I've been looking into EPIRB/PLBs (personal locator beacon), but am wondering when outside USCG patrolled waters, how useful they would really be. I posted this in the liveaboard forum, because I am wondering which liveaboards provide PLBs, and whether anyone out there is salty enough to know if your typical liveaboard has the capacity to track a 121MHz homing signal. I've only heard of basic PLBs being provided to passengers on remote trips such as in the Galapagos. I'm looking at the McMurdo 406/121 GPS PLB, which can be obtained with a dive cannister.

Thanks,
Slingshot
 
I've thought about this as well and have always assumed that I would need to buy my own tracking equipment and leave it with the crew. This of course would be treated as an oddity, but might still help in a pinch.
 
Just found a flyer from the Palau Aggressor II that says they use a "high-tech DiveRes-Q personal EPIRB". I've seen that a boat (Peter Hughes?) in the Galapagos had miniB's. The 406Mhz/121.5Mhz ones send out a satellite received signal and a low power "localizing" signal at ~121Mhz, but I don't know if anyone other than SAR folks could track you.
 
The Undersea Hunter at Cocos uses EPIRB’s too.

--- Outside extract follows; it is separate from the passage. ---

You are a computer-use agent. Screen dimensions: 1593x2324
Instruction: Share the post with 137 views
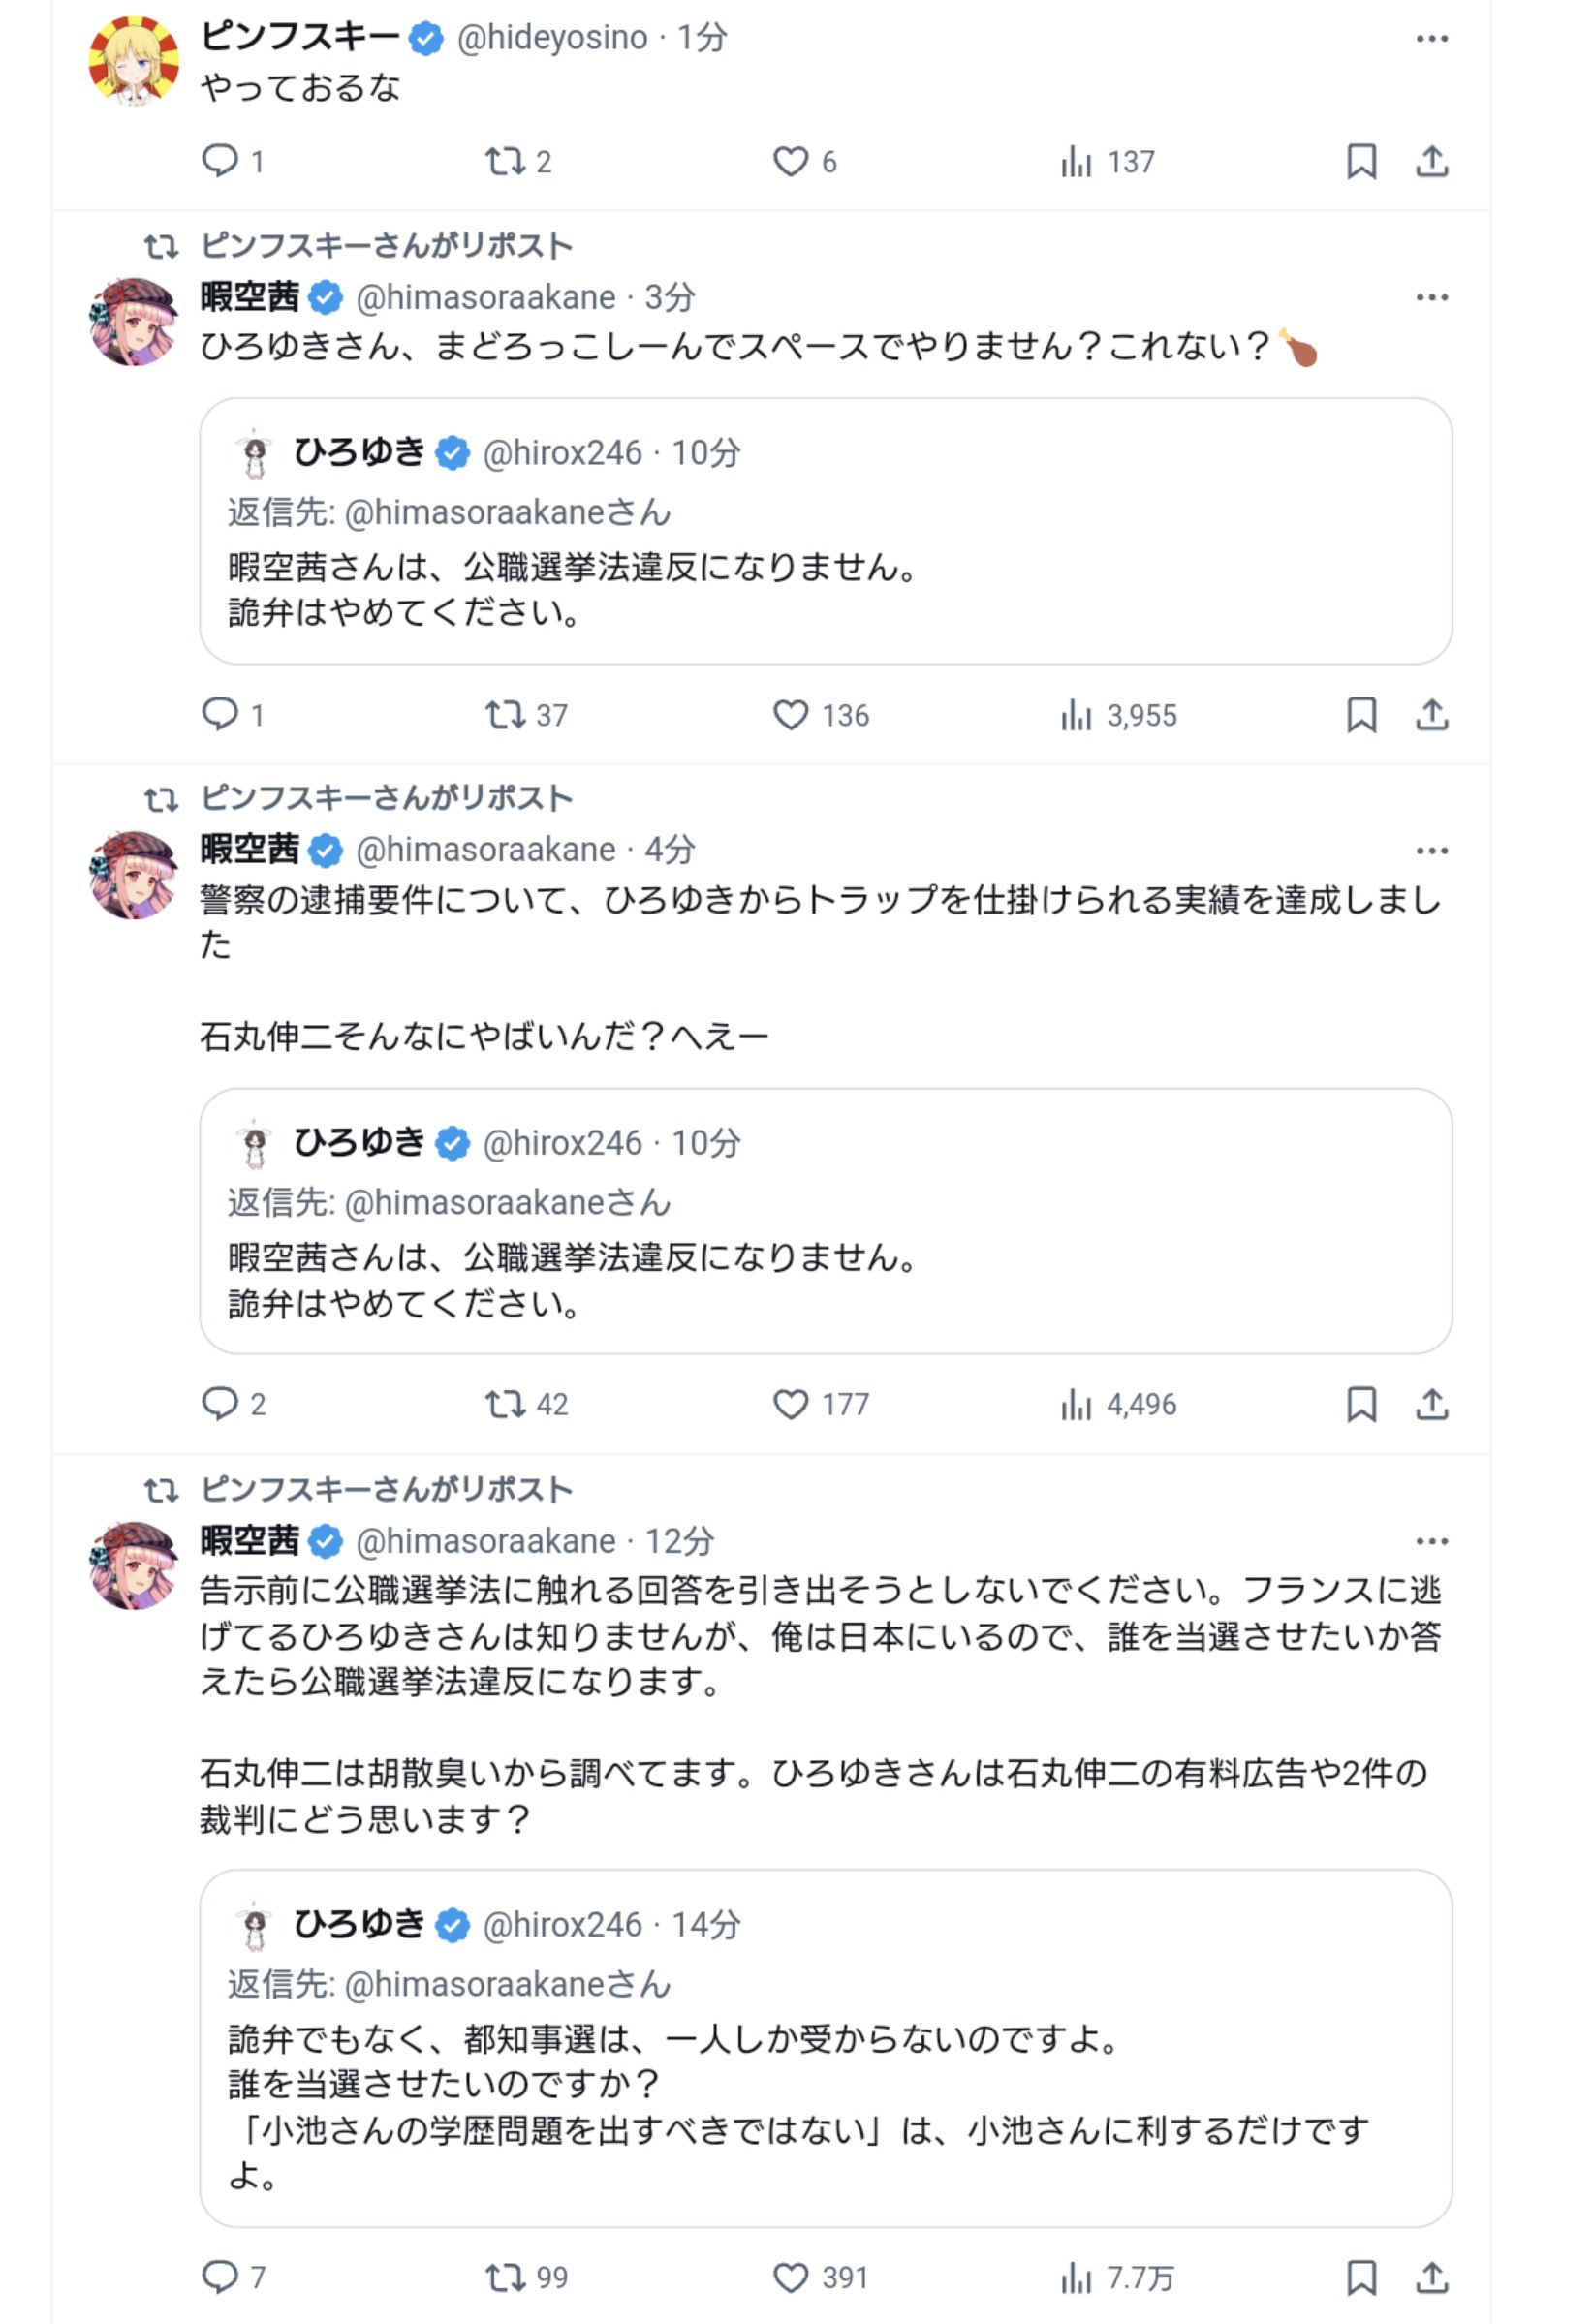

http://www.underseahunter.com/uh.htm

We further provide all guests with our Safety Kit that includes an extra-large orange dive sausage, a powerful storm whistle and a special safety light. Furthermore after one year of testing several Radio Diver Locator systems, we have found the symbiosis that fully satisfies our rigorous standards. The ACR miniature Personal EPIRB together with a high-tech Radio Direction Finder from SimradTaiyo will help locate a drift diver more than five miles away. These electronic units are fixed to the individual divers BCD. An on-board homing receiver will guide the vessel towards the missing diver, and these units will also transmit the marine international distress signal that is monitored by all ships and coast guard vessels.
 
When I dove the Tahiti Aggressor a few Years ago every buddy team got one.